Sunday, May 5, 2013

Warming up a Cold Heart

Motherwort (Leonurus cardiaca)

Often times it seems that the answer to challenging times is continuing to open the heart.  No matter what, open the heart.  And when one thinks they know anything,  to open up from there with curiosity.  Even when the heart is tender and in pain to feel that and then to keep coming back to the next fresh moment that we are so fortunate to have and to see how that feels. 

(How does the heart feel now?)

But this is easier said then done.  I have habits of freezing up and setting a nice cold barrier between myself and what I am avoiding.  For me to open up my heart feels like for one, my power is being diminished because I feel some form of strength-independence-self-reliance in my cold self.  Two, I do not feel like myself.  This cold self I have fed for a good part of my life time.  We are quite familiar with one another.  Who would I be without her?  Three, this isolation creates space.  It allows me to become internal and to get things done, to check off my to-do list. 

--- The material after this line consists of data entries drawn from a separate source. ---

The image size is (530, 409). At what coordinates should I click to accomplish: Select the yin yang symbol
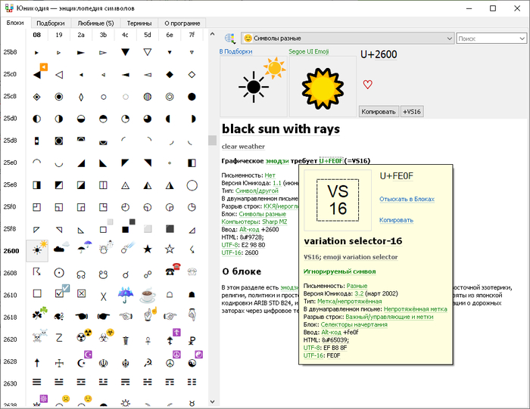(x=192, y=361)
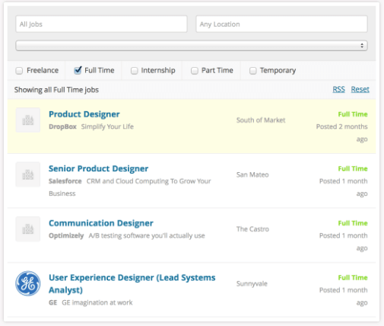The width and height of the screenshot is (384, 326).
Task: Open the Communication Designer job listing
Action: pyautogui.click(x=101, y=223)
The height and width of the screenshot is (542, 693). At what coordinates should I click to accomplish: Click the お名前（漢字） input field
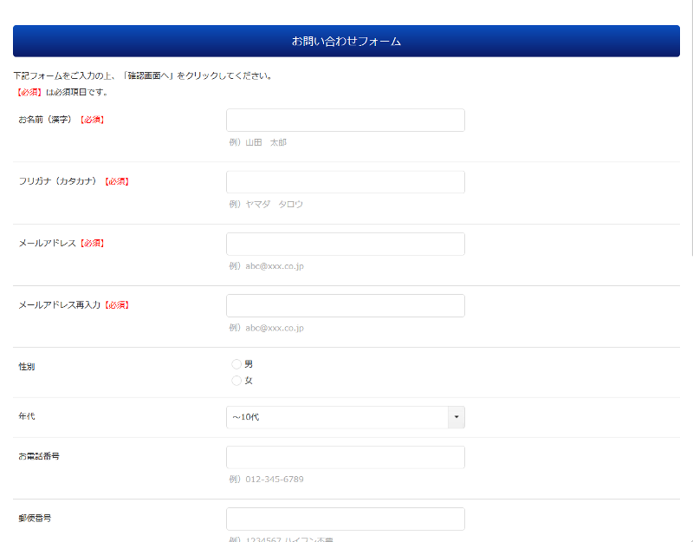point(345,120)
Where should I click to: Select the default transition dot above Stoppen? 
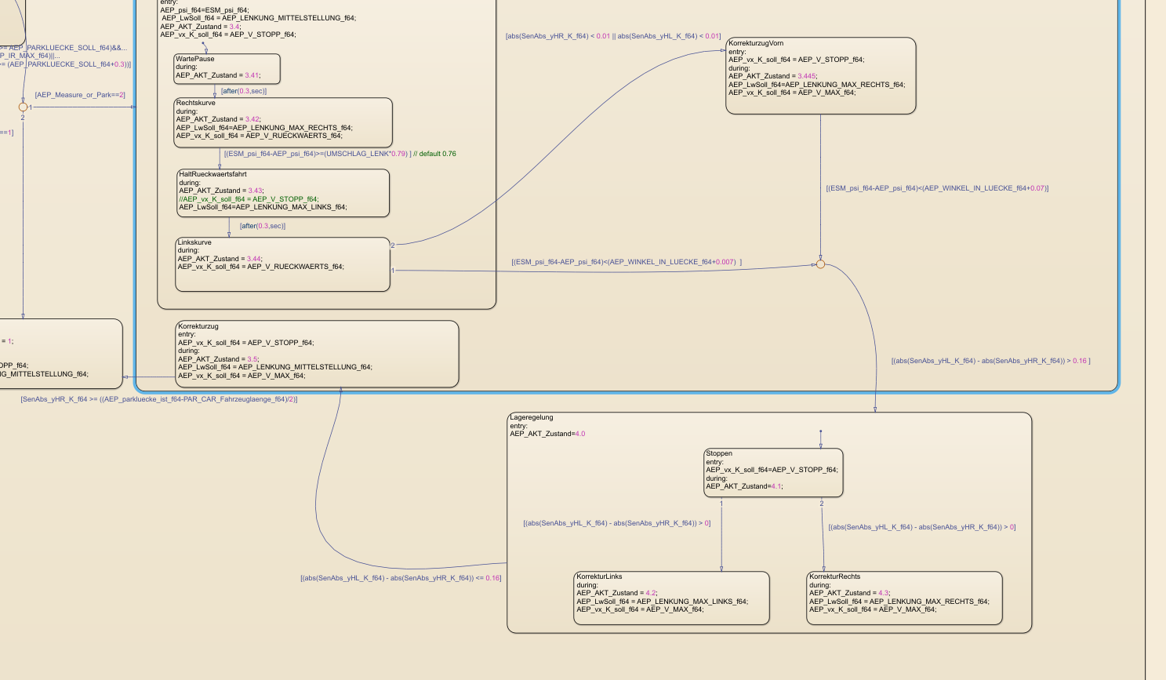pyautogui.click(x=820, y=431)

But the other side of being closed off is that my body is tight.  My mood is shallow and unhappy because I am not feeling.  I am checked out.  It is difficult to avoid one aspect of life and then to open up to everything else.  It seems often an all or nothing deal.  Cold or open.  

Althaea officinalis

And so it is a constant practice to shift this response.  

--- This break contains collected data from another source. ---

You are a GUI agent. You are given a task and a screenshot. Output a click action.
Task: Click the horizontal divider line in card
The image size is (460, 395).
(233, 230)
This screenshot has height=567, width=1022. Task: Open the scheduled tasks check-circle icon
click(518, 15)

As a dear friend talked about today: our darkness is not something that needs to be removed.  The further we push it away the more power we give it.  So I want to acknowledge that this habit has helped me persevere in difficult times and hopefully I will use it more sparingly as time continues.  

Here is to: moving towards basking in a raw heart, setting boundaries for my personal goals open heartedly, and becoming very good friends with an ever changing and free energetic body mind heart.

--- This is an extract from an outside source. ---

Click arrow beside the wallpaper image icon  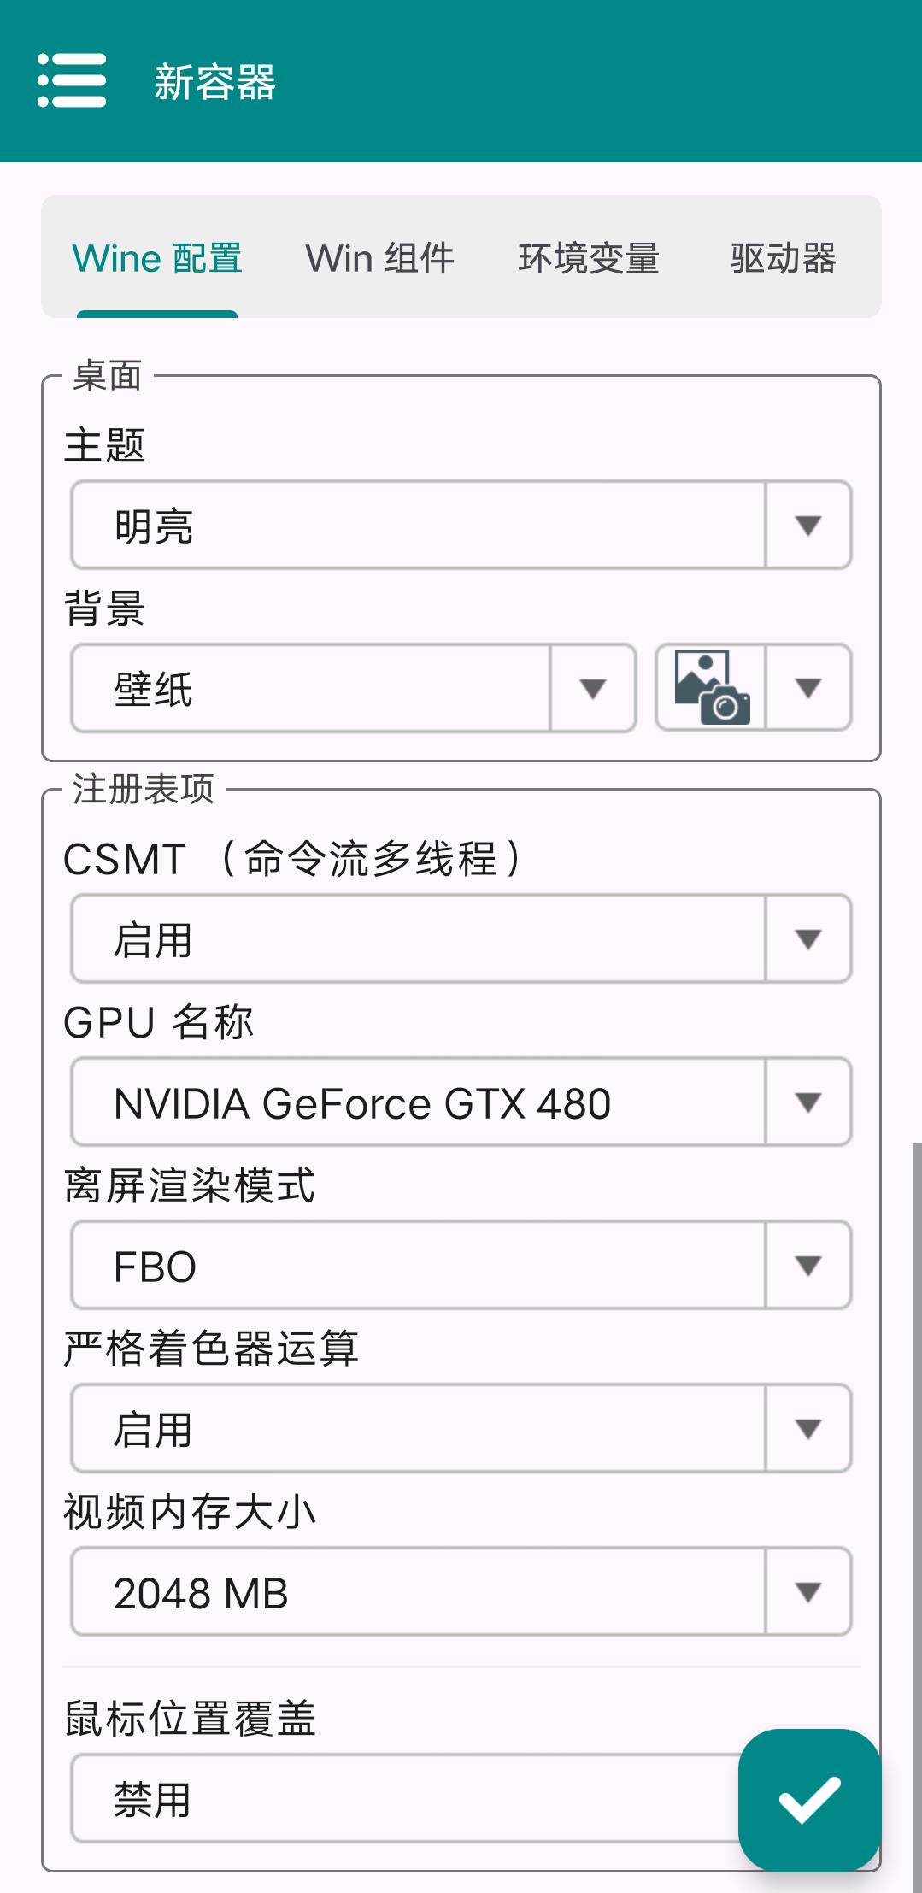[807, 687]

Someone sent this Tricycle article to me today which inspired this post.
No Gain by Barry Magid  

Relationships won't solve our problems, but they can help us grow

MY TEACHER Charlotte Joko Beck pretty much sums up her attitude toward relationships when she says, “Relationships don’t work.” Rather than talk about everything we normally think that we gain from relationships, like love, companionship, security, and family life, she looks at relationships from the perspective of no gain. She focuses on all the ways relationships go awry when people enter into them with particular sorts of gaining ideas and expect relationships to function as an antidote to their problems. Antidotes are all versions of “If only...” If only she were more understanding; if only he were more interested in sex; if only she would stop drinking. For Joko, that kind of thinking about relationships means always externalizing the problem, always assuming that the one thing that’s going to change your life is outside yourself and in the other person. If only the other person would get his or her act together, then my life would go the way I want it to.

Joko tries to bring people back to their own fears and insecurities. These problems are ours to practice with, and we can’t ask anyone else, including a teacher, to do that work for us. To be in a real relationship, a loving relationship, is simply to be willing to respond and be there for the other person without always calculating what we are going to get out of it.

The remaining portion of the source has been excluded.